1Forts des différentes facettes pouvant modeler une figure possible et actuelle d’une « vie en poésie » (poète, essayiste, traducteur, directeur de la collection « Poésie » chez Flammarion depuis 1994 pour le premier [2], poète et traductrice également, revuiste, chercheuse en littérature, enseignante à Telecom-Paristech pour la seconde [3]), Yves Di Manno et Isabelle Garron ont publié début 2017 Un Nouveau monde. L’ouvrage, qui fera date assurément (il balaye cinq décennies de production et de réflexion poétiques – avec un millier d’auteurs cités – sur plus de 1500 pages !), se présente comme un « passage anthologique » : non pas une simple compilation d’auteurs et de textes (même si on peut y retrouver des notices détaillées et de larges extraits de livres d’une centaine de poètes), mais un cheminement dans « l’histoire littéraire » récente, « une traversée de ce vaste continent » (p. 29) qu’est l’écriture poétique contemporaine, afin de découvrir le « nouveau monde » que les poèmes laissent entrevoir. Un livre des « passages » (p. 13), donc, déroulé selon la chronologie et la logique d’un « récit » permettant « la mise en perspective des différents courants ayant participé à l’émergence [du] paysage » poétique actuel, « un récit répertoriant les étapes majeures de cette édification collective […] tout en mettant l’accent sur certains arpentages solitaires » (p. 10). Si les deux auteurs ne cachent pas les partis pris qui sont les leurs et la « grille » (p. 26) [4] propre à ce « récit-cadre » (p. 23) (un « récit » et des choix qui n’ont pas manqué d’être discutés çà et là – mais les auteurs eux-mêmes en appellent à la multiplicité (p.29) des approches), on ne peut que souligner l’amplitude du projet et du panorama ainsi construit, l’aspect dynamique, labile, fécond, qu’ils donnent au croisement des « deux axes de l’ouvrage (l’histoire, l’anthologie) » (p. 23) et surtout la force de l’invite qu’ils lancent au lecteur : faire de la pluralité des voix offertes ici (les « poésies » : le pluriel du sous-titre est à relever) un « espace matériel et mental » (p. 29) dans lequel les textes jouent les uns avec, contre, pour les autres ; et espérer que les poèmes ainsi réunis, comme ils le disent si bien, « seront lus par des yeux à venir » (p. 1149) !

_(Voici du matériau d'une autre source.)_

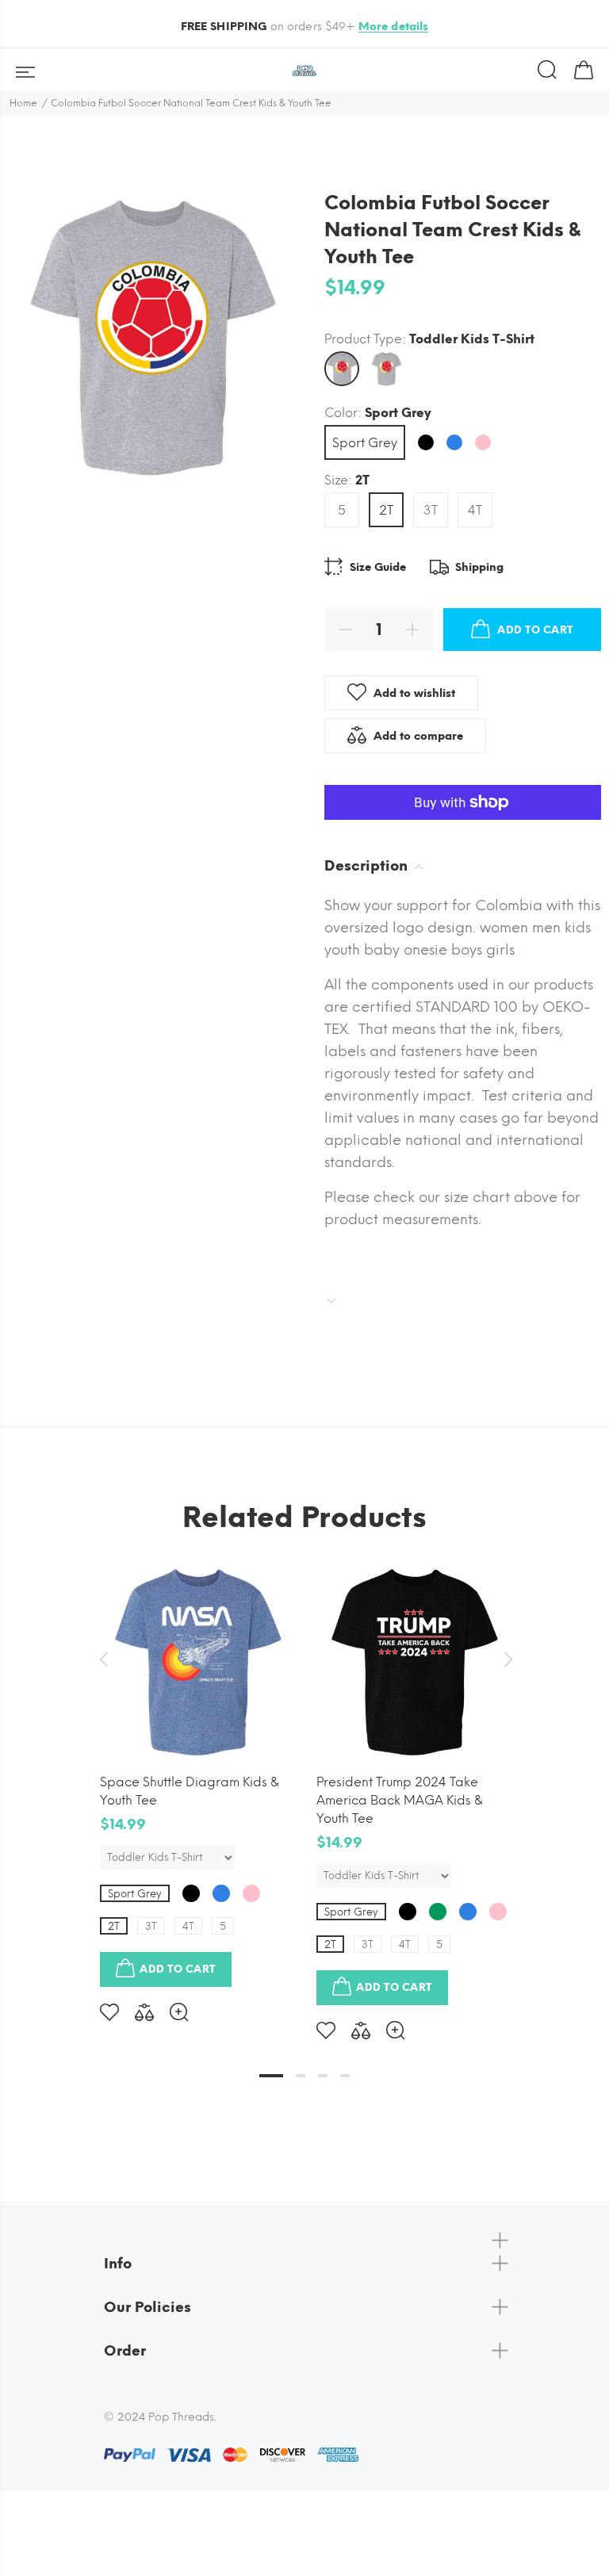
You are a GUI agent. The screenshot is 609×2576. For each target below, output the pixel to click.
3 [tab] (322, 2075)
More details (393, 26)
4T (475, 510)
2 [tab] (300, 2075)
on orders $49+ (305, 26)
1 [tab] (271, 2075)
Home (23, 103)
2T (386, 510)
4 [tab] (345, 2075)
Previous (103, 1659)
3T (430, 510)
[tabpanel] (196, 1780)
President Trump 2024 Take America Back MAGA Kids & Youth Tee (399, 1800)
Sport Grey (364, 442)
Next (506, 1659)
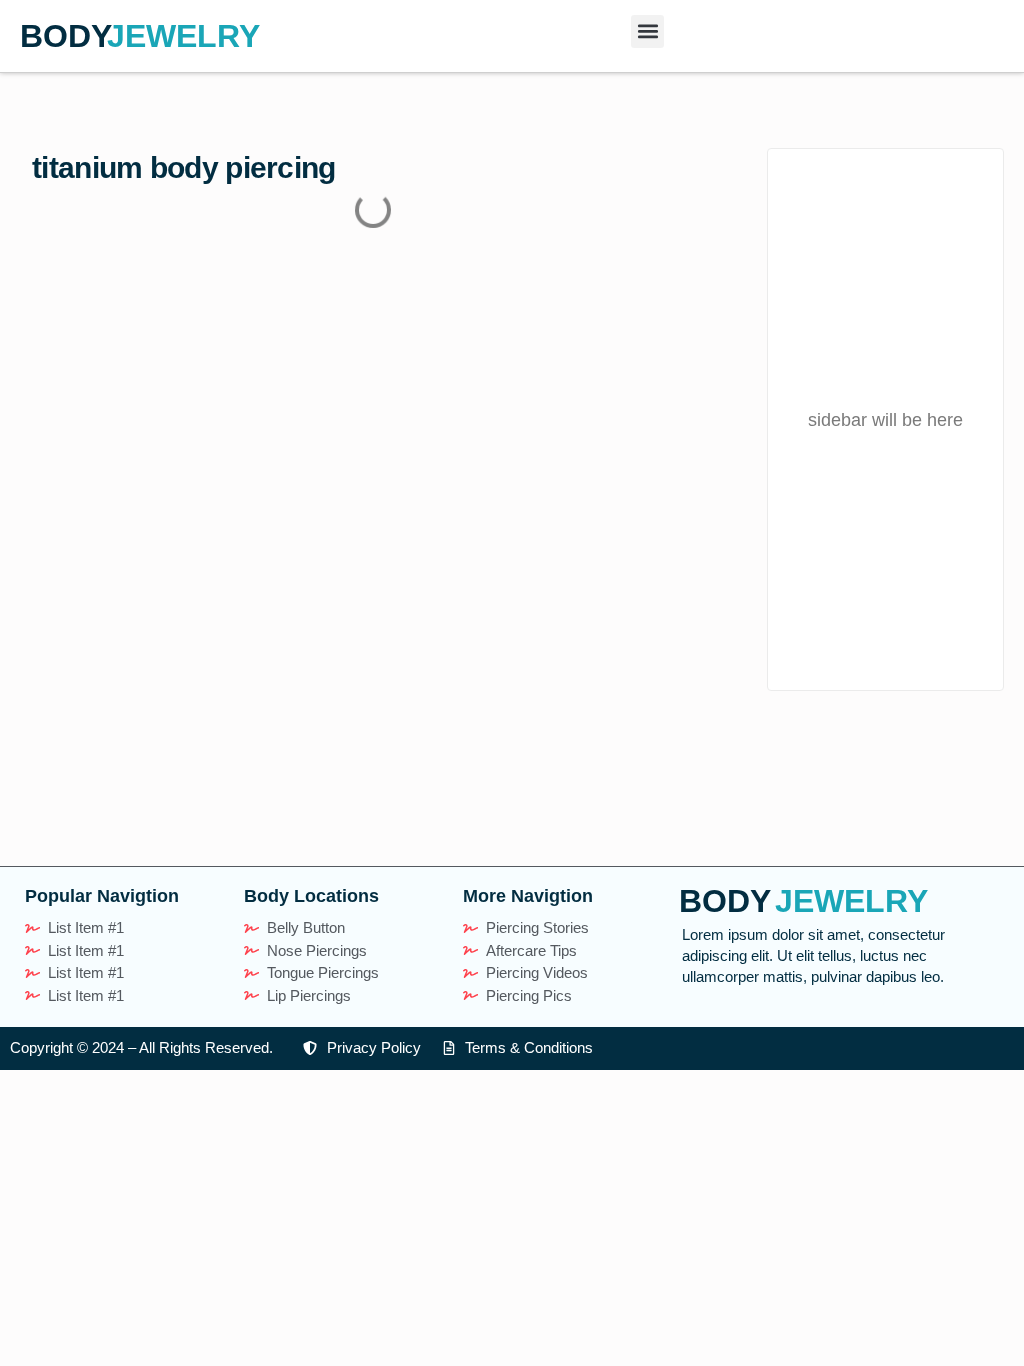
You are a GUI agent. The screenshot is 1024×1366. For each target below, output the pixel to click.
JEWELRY (183, 36)
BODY (66, 36)
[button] (647, 31)
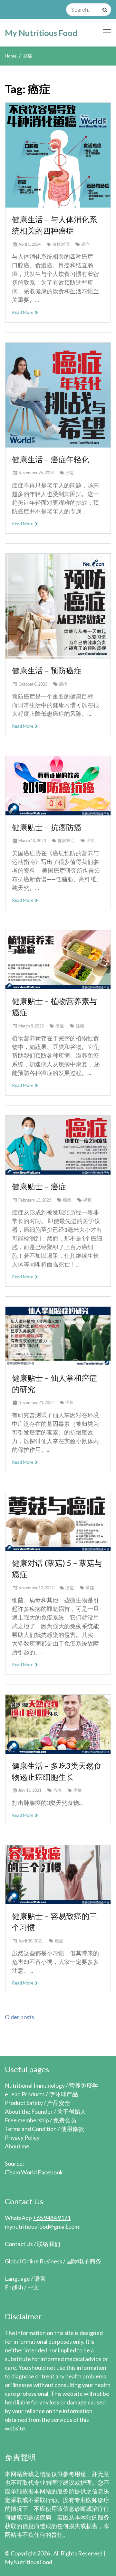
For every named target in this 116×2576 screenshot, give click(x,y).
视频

3YM : Puisque vous notez bien, dès le « Vestibule » (l’introduction) de votre ouvrage, que « [vous] assum[ez] pleinement la part subjective (et non pas arbitraire) que supposait une telle entreprise » (p. 25), et puisque vous êtes tous deux des acteurs du paysage poétique que vous décrivez, pouvez-vous raconter comment s’est passée, à titre personnel, votre rencontre avec la poésie contemporaine, celle qui s’écrit et se lit au moment même où vous découvrez ce « nouveau monde » ?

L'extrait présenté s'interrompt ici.